Outcomes in Sinonasal Adenocarcinoma: A Single Institution Experience

Presentation: A082
Topic: Nasopharynx / Paranasal Sinus / Skull Base
Type: Poster
Date:
Session:
Authors: Elliot Morse, MD, MHS; Dauren Adilbay; Cristina Valero, MD; Ximena Mimica, MD; Piyush Gupta, MD; Jennifer Cracchiolo, MD; Snehal Patel, MD; Jatin Shah, MD; Ian Ganly*, MD, PhD; Marc Cohen*, MD, MHS
Institution(s): Memorial Sloan Kettering Cancer Center


Introduction:

Sinonasal malignancies are rare, accounting for just 3% of head and neck cancers. Despite being the second most common sinonasal pathology, adenocarcinoma is seen in only 13% of these malignancies. Due to its rarity treatment approaches, prognostic factors, and outcomes are not well-defined. In this study, we aim to review the outcomes of sinonasal adenocarcinoma at a tertiary North American center.

Methods: Following institutional review board approval, patients were identified from an existing institutional  tumor database from 1973 – 2018. Demographic, tumor, treatment, and survival variables were summarized in the overall cohort. Survival curves were calculated via the Kaplan-Meier method, and patient, tumor, and treatment characteristics were assessed for association with survival via Cox proportional hazards regression. Factors with p<0.2 in the univariable regression were included in the multivariable analysis.
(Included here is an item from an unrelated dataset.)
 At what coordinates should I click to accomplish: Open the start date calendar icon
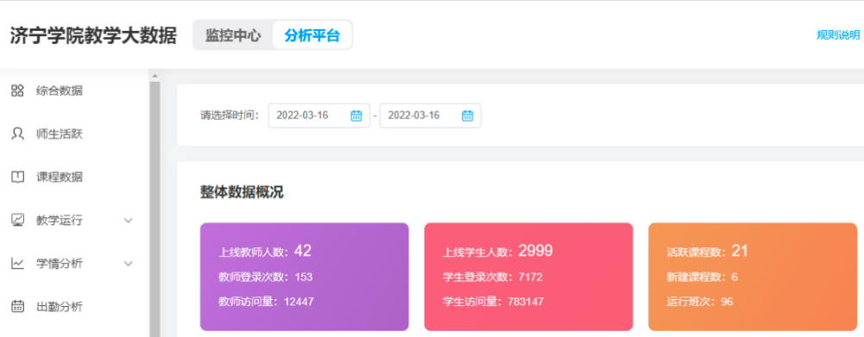[x=356, y=115]
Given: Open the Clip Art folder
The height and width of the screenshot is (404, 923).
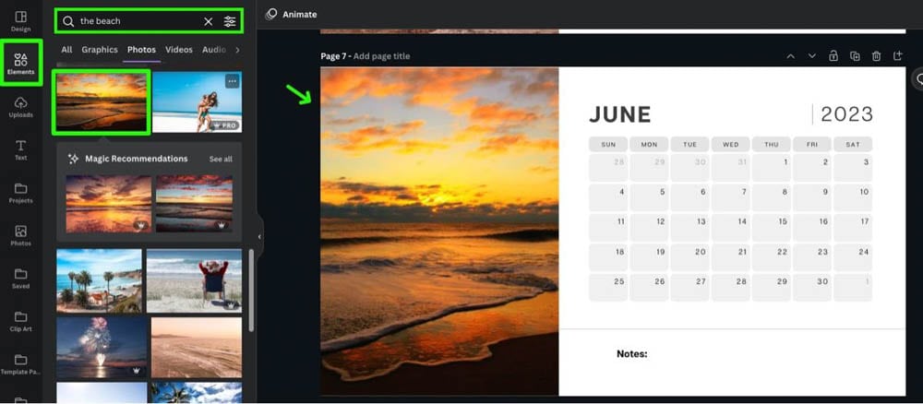Looking at the screenshot, I should [x=20, y=322].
Results: 52 patients met inclusion criteria. Median age was 57 years (interquartile range [IQR]: 49-66). Males represented 30 (58%) of the cohort. Tumor sites were nasal cavity (23 [44%]), ethmoid sinus (14 [27%]), maxillary sinus (10 [19%] and other (5 [10%]). The majority were primary tumors (46 [88%]). Tumor stages were T3/T4 in 36 (59%). Nodal metastases were seen in 4 patients (8%). Orbital invasion was observed in 6 (12%) patients. Skull base resection was performed in 15 patients (29%). Negative margins were achieved in 32 patients (62%), positive margins in 12 (23%), and unknown margin status in 8 (15%). Adjuvant radiation with or without chemotherapy was used in 28 patients (54%). Five year overall survival (OS) and disease specific survival was 73% and 78%, respectively. Five-year OS was 93% for T1/T2 tumors and 65% for T3/T4 tumors. Five year DSS was 100% for T1/T2 tumors and 69% for T3/T4 tumors. Five year local recurrence free probability was 56%. On multivariable analysis, positive margins and orbital invasion predicted poorer OS (hazard ratio [HR] 2.9 [95% confidence interval (CI): 1.1-7.5] and HR 6.8 [95% CI: 1.6-29.3], respectively). There was no significant association of age (HR: 1.01 [95% CI: 0.98-1.04]), T stage (T3/4 versus T1/2 HR: 1.88 [95% CI: 0.91-5.00]), N stage (N+ vs N0/Nx HR: 1.70 [95% CI: 0.51-5.72]), skull base resection (yes vs no HR: 0.77 [95% CI: 0.28-2.10]), or adjuvant treatment (HR 0.96 [95% CI: 0.44-2.08]).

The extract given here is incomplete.